Buck : Animal Boisé

Buck : Animal Boisé

Mangouste Records – InOuïe Distribution

Signes des temps, beaucoup de musiciens multiplient les projets et se retrouvent dans plusieurs formations. Ainsi au sein de Buck, un sextet français qui publie son troisième album, nous retrouvons des musiciens que nous avons connus et chroniqués dans d’autres groupes. C’est le cas notamment du tromboniste Simon Girard membre également de Cissy Street et du saxophoniste ténor Léo Ouillon entendu dans Supergombo. Quant à Yann Paulet (saxophone alto), Nicolas Mondon (guitare), Nans Paulet (tuba) et Thomas Pierre (batterie) ils jouent également dans d’autres groupes. Ces rencontres entre musiciens sont aussi les signes d’une belle vitalité et elles permettent les prospections et les expérimentations diverses. Buck, avec ses quatre cuivres, nous plonge dans un jazz explosif qu’une guitare et une batterie vont soit propulser, soit atténuer, refréner. Si l’on veut résumer brièvement la musique jouée par Buck, nous dirions que tout ceci est tonitruant, puissant, dansant, épileptique. Dès la plage d’ouverture « Chiru », les cuivres sont imposants, la batterie pulse puis tout se tempère. « Blackbuck » joue sur des effets singuliers, sur les touches originales et s’impose dans un style de fanfare proposant de la psyché et de la funk ! Le très bon « Minguleros » mixe le côté grave des cuivres avec une guitare rayonnante. Le groupe ose la diversité, proposant même une guitare presque shoegaze soutenue par des cuivres jazzy qui résonnent comme une salve. Nous aurons même droit à un semblant de sonnerie (sans cors) avec cuivres bramés ! Faites travailler votre imaginaire ! Sans basse, le groupe parvient à proposer un jazz de big band qui funk et pulse sur le superbe « Acteon ». Mais les surprises continuent avec une guitare rock, des scratchs émis par Dieu sait quel instrument sur le séduisant « Super Cerf ». Et Buck nous quitte sur un atmosphérique « Heidrun », un titre beaucoup plus retenu sur lequel on imagine le cerf boisé qui s’éloigne et rentre dans les sous-bois.

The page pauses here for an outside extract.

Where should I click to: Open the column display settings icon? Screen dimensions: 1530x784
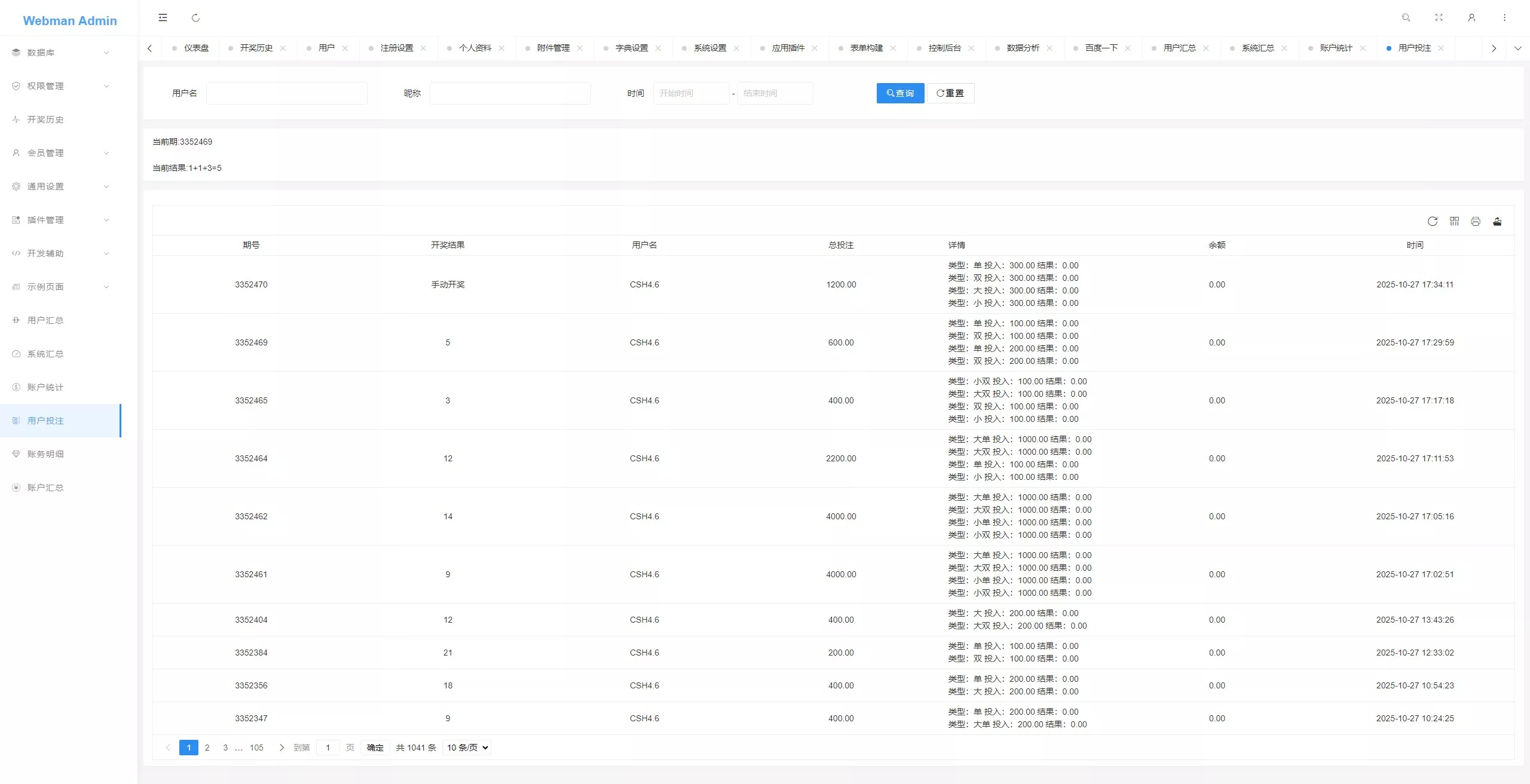(x=1454, y=221)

Je vous conseillerai d’écouter cet album au casque pour bien profiter des nombreuses nuances et des explosions ! Si quelqu’un de « La nuit des fanfares » à Marchin me lit, voici un groupe à inviter pour une des prochaines soirées. Buck déclare que dans sa musique il y a une « sauvagerie radicale ». Absolument vrai. Episodiquement adoucie malgré tout avec bonheur.